# SOURCE DOCUMENT
########################################
Since 2005, GT's in-house modeling program has consistently proven to be extremely accurate when comparing the models to actual turnout and election results. The precision of their models allows clients to avoid surprises and affect outcomes. Their history in highly contested races shows their results are their commitment to winning.

GT conducts quantitative voter research, using prescriptive political analytics to identify and score every individual voter, determining the persuasive messages that will make the most impact.

With respect to the 2008 Presidential race, Hazelwood explained,

"With Bush, our targeting efforts focused on turning out the base. Now with McCain, it's about convincing the swing voters. It's a different audience we're going after, and we're able to find those swing universes much better than we would have in the past.
But sometimes microtargeting isn't user-friendly enough -- a lot of campaigns get a book that explains it, and then that book goes on the shelf. I've built software that allows campaigns to understand their microtargeting data more easily. They can pull their own email and phone universes. The software will tell you, 'These are the swing groups, these are the people who are most likely to turn out.' All the end users have to do is pick what groups they want to target. If you have the budget to mail to only 40,000 people, you can decide which group you want and enter into the calculator exactly what you want your numbers to be."
########################################
# DATA
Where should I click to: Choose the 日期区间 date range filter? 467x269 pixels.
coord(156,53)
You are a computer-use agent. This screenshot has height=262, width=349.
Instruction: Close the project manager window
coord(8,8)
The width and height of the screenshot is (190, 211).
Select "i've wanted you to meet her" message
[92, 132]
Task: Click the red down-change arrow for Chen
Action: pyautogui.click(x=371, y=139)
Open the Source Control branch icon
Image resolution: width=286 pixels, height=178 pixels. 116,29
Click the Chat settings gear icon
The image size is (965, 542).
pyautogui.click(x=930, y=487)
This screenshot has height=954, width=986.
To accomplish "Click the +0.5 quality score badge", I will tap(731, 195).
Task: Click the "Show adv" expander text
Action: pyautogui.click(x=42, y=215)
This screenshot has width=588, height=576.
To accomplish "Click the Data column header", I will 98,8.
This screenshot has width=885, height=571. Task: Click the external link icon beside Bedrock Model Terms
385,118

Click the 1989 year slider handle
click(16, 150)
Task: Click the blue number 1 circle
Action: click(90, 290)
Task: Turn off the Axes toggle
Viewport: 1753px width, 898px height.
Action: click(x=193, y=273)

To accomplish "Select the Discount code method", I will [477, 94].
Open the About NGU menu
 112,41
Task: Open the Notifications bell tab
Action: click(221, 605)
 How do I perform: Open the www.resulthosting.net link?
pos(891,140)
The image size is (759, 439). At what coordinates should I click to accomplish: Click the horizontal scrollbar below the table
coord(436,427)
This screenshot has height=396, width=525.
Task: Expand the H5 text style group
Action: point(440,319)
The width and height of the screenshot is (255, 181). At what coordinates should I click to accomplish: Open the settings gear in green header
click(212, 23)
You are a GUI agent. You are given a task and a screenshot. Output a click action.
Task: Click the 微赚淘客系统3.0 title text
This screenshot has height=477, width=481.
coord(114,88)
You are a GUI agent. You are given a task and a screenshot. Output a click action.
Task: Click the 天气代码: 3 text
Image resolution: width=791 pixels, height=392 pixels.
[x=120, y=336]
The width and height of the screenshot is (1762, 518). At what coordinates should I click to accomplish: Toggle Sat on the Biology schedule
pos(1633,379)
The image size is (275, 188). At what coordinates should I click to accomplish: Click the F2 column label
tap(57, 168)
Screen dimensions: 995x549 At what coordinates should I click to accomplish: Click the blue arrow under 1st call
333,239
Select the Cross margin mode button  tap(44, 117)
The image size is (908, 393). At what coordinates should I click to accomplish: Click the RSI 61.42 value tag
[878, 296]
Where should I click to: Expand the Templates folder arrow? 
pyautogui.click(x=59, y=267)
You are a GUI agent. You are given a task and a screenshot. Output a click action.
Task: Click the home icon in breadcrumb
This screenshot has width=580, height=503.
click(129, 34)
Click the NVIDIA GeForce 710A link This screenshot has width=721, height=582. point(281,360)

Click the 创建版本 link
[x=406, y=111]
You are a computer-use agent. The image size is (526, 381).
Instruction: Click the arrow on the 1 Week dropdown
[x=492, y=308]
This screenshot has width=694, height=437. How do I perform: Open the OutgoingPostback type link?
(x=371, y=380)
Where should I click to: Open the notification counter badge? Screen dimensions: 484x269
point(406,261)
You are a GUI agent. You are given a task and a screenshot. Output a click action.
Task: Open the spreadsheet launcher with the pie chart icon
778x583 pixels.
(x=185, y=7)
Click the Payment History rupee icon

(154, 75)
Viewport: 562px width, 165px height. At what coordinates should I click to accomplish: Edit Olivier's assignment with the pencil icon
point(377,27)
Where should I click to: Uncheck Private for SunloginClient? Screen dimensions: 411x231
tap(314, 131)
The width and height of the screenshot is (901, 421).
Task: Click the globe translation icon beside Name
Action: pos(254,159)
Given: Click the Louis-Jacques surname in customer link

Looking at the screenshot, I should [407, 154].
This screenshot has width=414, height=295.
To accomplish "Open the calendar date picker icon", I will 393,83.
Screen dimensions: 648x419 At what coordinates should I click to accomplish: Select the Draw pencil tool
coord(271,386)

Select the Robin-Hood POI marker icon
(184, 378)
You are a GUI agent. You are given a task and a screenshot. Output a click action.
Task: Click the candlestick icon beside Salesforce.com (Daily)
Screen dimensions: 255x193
########################################
# WORK INSTRUCTION A
Answer these from the text on GT's voter modeling:
(i) Since what year has GT's in-house modeling program been compared with actual turnout and election results?
(ii) With McCain in the 2008 Presidential race, which voters did Hazelwood say the targeting was about convincing?
(iii) In Hazelwood's budget illustration, how many people can be mailed to?
# WORK INSTRUCTION B
Quote the passage from the text on GT's voter modeling that begins at the words "With respect to" and stops after "in the past.".

# ANSWER BOX A
(i) 2005
(ii) The swing voters
(iii) 40,000 people

# ANSWER BOX B
With respect to the 2008 Presidential race, Hazelwood explained,

"With Bush, our targeting efforts focused on turning out the base. Now with McCain, it's about convincing the swing voters. It's a different audience we're going after, and we're able to find those swing universes much better than we would have in the past.